* Your objective
Replace "How do I perform" with "How can I perform" throughout the records below, and reproduce every line otherwise unchanged.

* Provided entries

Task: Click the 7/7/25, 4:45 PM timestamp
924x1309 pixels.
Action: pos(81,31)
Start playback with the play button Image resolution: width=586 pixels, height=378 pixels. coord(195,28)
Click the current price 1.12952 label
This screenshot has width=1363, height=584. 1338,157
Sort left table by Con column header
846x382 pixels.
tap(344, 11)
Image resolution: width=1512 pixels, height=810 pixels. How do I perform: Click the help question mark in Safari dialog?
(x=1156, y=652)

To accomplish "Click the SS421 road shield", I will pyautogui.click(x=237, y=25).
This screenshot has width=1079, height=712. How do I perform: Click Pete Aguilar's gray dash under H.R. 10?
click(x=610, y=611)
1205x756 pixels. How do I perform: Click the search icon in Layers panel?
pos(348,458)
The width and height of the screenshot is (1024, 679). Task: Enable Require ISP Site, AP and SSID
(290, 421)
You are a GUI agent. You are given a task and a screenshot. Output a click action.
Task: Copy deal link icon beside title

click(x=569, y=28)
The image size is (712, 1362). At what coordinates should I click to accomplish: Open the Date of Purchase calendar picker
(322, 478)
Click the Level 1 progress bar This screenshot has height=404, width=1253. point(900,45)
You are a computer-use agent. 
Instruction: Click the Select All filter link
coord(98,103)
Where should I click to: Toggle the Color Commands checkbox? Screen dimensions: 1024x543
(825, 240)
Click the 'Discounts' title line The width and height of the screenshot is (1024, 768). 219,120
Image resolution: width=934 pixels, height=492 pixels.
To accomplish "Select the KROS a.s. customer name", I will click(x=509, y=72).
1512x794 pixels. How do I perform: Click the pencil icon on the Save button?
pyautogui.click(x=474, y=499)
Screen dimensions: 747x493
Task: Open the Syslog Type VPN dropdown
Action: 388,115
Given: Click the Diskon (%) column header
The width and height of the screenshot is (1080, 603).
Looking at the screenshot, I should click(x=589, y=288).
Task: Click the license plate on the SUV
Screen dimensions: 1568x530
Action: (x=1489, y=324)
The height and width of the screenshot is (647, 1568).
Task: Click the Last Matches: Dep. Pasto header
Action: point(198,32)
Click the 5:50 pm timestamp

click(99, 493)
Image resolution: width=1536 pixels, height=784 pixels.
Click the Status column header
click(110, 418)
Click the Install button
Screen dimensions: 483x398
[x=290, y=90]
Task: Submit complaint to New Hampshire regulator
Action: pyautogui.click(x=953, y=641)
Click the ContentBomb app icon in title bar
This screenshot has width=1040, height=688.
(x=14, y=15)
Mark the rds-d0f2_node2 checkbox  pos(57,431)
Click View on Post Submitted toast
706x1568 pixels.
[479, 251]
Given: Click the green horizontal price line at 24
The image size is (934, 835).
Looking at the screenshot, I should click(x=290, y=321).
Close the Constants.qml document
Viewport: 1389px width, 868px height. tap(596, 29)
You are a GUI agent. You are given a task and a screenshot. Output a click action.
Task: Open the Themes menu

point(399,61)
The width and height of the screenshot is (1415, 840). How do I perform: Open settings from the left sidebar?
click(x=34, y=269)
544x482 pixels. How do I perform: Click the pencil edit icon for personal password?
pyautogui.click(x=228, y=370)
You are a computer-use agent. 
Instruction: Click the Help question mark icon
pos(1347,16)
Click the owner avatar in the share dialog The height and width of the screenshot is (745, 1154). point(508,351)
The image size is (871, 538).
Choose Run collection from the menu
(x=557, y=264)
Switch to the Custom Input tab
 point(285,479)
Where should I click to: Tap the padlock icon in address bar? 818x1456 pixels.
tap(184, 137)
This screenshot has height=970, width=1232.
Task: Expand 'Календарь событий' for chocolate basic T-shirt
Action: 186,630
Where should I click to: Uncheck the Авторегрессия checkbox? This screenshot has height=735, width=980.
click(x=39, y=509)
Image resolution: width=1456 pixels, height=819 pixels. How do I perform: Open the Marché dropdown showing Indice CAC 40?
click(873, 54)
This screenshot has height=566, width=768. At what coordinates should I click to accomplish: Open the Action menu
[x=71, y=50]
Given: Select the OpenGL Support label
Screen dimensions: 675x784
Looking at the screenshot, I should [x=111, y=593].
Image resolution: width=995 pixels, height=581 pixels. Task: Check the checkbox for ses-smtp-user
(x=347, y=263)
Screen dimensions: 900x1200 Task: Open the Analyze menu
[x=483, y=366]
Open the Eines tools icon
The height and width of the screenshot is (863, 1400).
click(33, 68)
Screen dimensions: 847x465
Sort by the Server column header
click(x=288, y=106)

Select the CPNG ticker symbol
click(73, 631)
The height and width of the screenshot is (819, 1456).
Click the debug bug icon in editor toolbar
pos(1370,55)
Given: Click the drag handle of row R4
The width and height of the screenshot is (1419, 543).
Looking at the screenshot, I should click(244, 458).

* Task response
Task: Click the 7/7/25, 4:45 PM timestamp
924x1309 pixels.
Action: pos(81,31)
Start playback with the play button Image resolution: width=586 pixels, height=378 pixels. coord(195,28)
Click the current price 1.12952 label
This screenshot has width=1363, height=584. 1338,157
Sort left table by Con column header
846x382 pixels.
tap(344, 11)
Image resolution: width=1512 pixels, height=810 pixels. How can I perform: Click the help question mark in Safari dialog?
(x=1156, y=652)

To accomplish "Click the SS421 road shield", I will pyautogui.click(x=237, y=25).
This screenshot has width=1079, height=712. How can I perform: Click Pete Aguilar's gray dash under H.R. 10?
click(x=610, y=611)
1205x756 pixels. How can I perform: Click the search icon in Layers panel?
pos(348,458)
The width and height of the screenshot is (1024, 679). Task: Enable Require ISP Site, AP and SSID
(290, 421)
You are a GUI agent. You are given a task and a screenshot. Output a click action.
Task: Copy deal link icon beside title

click(x=569, y=28)
The image size is (712, 1362). At what coordinates should I click to accomplish: Open the Date of Purchase calendar picker
(322, 478)
Click the Level 1 progress bar This screenshot has height=404, width=1253. point(900,45)
You are a computer-use agent. 
Instruction: Click the Select All filter link
coord(98,103)
Where should I click to: Toggle the Color Commands checkbox? Screen dimensions: 1024x543
(825, 240)
Click the 'Discounts' title line The width and height of the screenshot is (1024, 768). 219,120
Image resolution: width=934 pixels, height=492 pixels.
To accomplish "Select the KROS a.s. customer name", I will click(x=509, y=72).
1512x794 pixels. How can I perform: Click the pencil icon on the Save button?
pyautogui.click(x=474, y=499)
Screen dimensions: 747x493
Task: Open the Syslog Type VPN dropdown
Action: 388,115
Given: Click the Diskon (%) column header
The width and height of the screenshot is (1080, 603).
Looking at the screenshot, I should click(x=589, y=288).
Task: Click the license plate on the SUV
Screen dimensions: 1568x530
Action: (x=1489, y=324)
The height and width of the screenshot is (647, 1568).
Task: Click the Last Matches: Dep. Pasto header
Action: point(198,32)
Click the 5:50 pm timestamp

click(99, 493)
Image resolution: width=1536 pixels, height=784 pixels.
Click the Status column header
click(110, 418)
Click the Install button
Screen dimensions: 483x398
[x=290, y=90]
Task: Submit complaint to New Hampshire regulator
Action: pyautogui.click(x=953, y=641)
Click the ContentBomb app icon in title bar
This screenshot has width=1040, height=688.
(x=14, y=15)
Mark the rds-d0f2_node2 checkbox  pos(57,431)
Click View on Post Submitted toast
706x1568 pixels.
[479, 251]
Given: Click the green horizontal price line at 24
The image size is (934, 835).
Looking at the screenshot, I should click(x=290, y=321).
Close the Constants.qml document
Viewport: 1389px width, 868px height. tap(596, 29)
You are a GUI agent. You are given a task and a screenshot. Output a click action.
Task: Open the Themes menu

point(399,61)
The width and height of the screenshot is (1415, 840). How can I perform: Open settings from the left sidebar?
click(x=34, y=269)
544x482 pixels. How can I perform: Click the pencil edit icon for personal password?
pyautogui.click(x=228, y=370)
You are a computer-use agent. 
Instruction: Click the Help question mark icon
pos(1347,16)
Click the owner avatar in the share dialog The height and width of the screenshot is (745, 1154). point(508,351)
The image size is (871, 538).
Choose Run collection from the menu
(x=557, y=264)
Switch to the Custom Input tab
 point(285,479)
Where should I click to: Tap the padlock icon in address bar? 818x1456 pixels.
tap(184, 137)
This screenshot has height=970, width=1232.
Task: Expand 'Календарь событий' for chocolate basic T-shirt
Action: 186,630
Where should I click to: Uncheck the Авторегрессия checkbox? This screenshot has height=735, width=980.
click(x=39, y=509)
Image resolution: width=1456 pixels, height=819 pixels. How can I perform: Open the Marché dropdown showing Indice CAC 40?
click(873, 54)
This screenshot has height=566, width=768. At what coordinates should I click to accomplish: Open the Action menu
[x=71, y=50]
Given: Select the OpenGL Support label
Screen dimensions: 675x784
Looking at the screenshot, I should [x=111, y=593].
Image resolution: width=995 pixels, height=581 pixels. Task: Check the checkbox for ses-smtp-user
(x=347, y=263)
Screen dimensions: 900x1200 Task: Open the Analyze menu
[x=483, y=366]
Open the Eines tools icon
The height and width of the screenshot is (863, 1400).
click(33, 68)
Screen dimensions: 847x465
Sort by the Server column header
click(x=288, y=106)

Select the CPNG ticker symbol
click(73, 631)
The height and width of the screenshot is (819, 1456).
Click the debug bug icon in editor toolbar
pos(1370,55)
Given: Click the drag handle of row R4
The width and height of the screenshot is (1419, 543).
Looking at the screenshot, I should click(244, 458).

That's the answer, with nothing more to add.